Data Collaboration Platform (DCP)—Create and manage sources

At a glance: Set up and manage sources to securely share your first-party data with other collaborators.

 About DCP

The Data Collaboration Platform (DCP) functions as the central point for data collaboration, including audience creation and activation. DCP relies on the advanced technology of the Data Clean Room (DCR) to ensure data privacy and security for the collaboration and audience management processes.

Overview

This article contains everything you need to know about creating and managing your sources, including how to:

 Before you begin

Before you create your sources, you should first:

  • [Required] Set up the cloud services from which the DCR will retrieve the data. Two types of cloud services are supported:
    • Data warehouses: BigQuery and Snowflake
    • Cloud storage buckets: Amazon S3 (AWS) and GCS
  • [Optional] Create inbound connections in the AppsFlyer platform to connect these cloud services to the DCR. If these connections were not set up previously, you will be prompted to set them up during source creation. 

Source data requirements

Sources must meet these requirements in order to prevent errors in source creation.

Data format (relevant to all sources)

Data within sources must meet these requirements:

  • Date (only): yyyy-mm-dd (for example, 2023-04-18)
  • Date and time:
    • Format: yyyy-MMM-dd hh:mm:ss (for example, 2023-APR-18 15:30:35)
    • Time zone: UTC
  • Numbers: maximum 2 digits following the decimal point
  • String length: maximum of 256 characters
  • Character limitations:
    • For field names (column headers): no spaces or special characters
    • All other data: no limitations (all characters are valid)

Table columns (relevant only to sources in data warehouses)

In addition to data shared for processing, source tables in BigQuery or Snowflake must include 2 additional columns – one for date and one for version:

  • Date:
    • Column header: dt
    • Column type: date
    • Data format: yyyy-mm-dd (for example, 2023-04-18)
    • Additional: BigQuery tables must be partitioned by this column
  • Version:
    • Column header: v
    • Column type: string
    • Data format: number (for example, 1, 2, 3, 10)
    • Important!
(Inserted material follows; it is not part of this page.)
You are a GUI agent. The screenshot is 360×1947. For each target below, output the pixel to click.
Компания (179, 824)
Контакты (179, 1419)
A new version of a report is triggered each time the DCR detects a new value in this column. To ensure the completeness of your report, be sure to populate the source table with a complete set of data whenever the column value is changed.

File name and format (relevant only to sources in cloud storage buckets)

Source files stored in Amazon S3 or GCS must meet these file name and format requirements:

  • File name must comply with DCR naming requirements
  • CSV or GZIP format
    • The file underlying GZIP compression must be a CSV file.
  • Number of data source files per data folder:
    • CSV: Maximum of 1
    • GZIP: Maximum of 1 single-part file. Multi-part GZIP files are supported when named as follows: filename_part01.gzip, filename_part02.gzip, etc.

Create a source

Creating a source involves a guided walkthrough with a few simple steps. To start the process:

  1. In AppsFlyer, from the side menu, select Collaborate > Data Clean Room.
  2. From the top-right menu, click + New source.
  3. Proceed with the New source walkthrough steps:

Step 1: Set source name

Enter the source name. This can be any unique name that will help you identify the source.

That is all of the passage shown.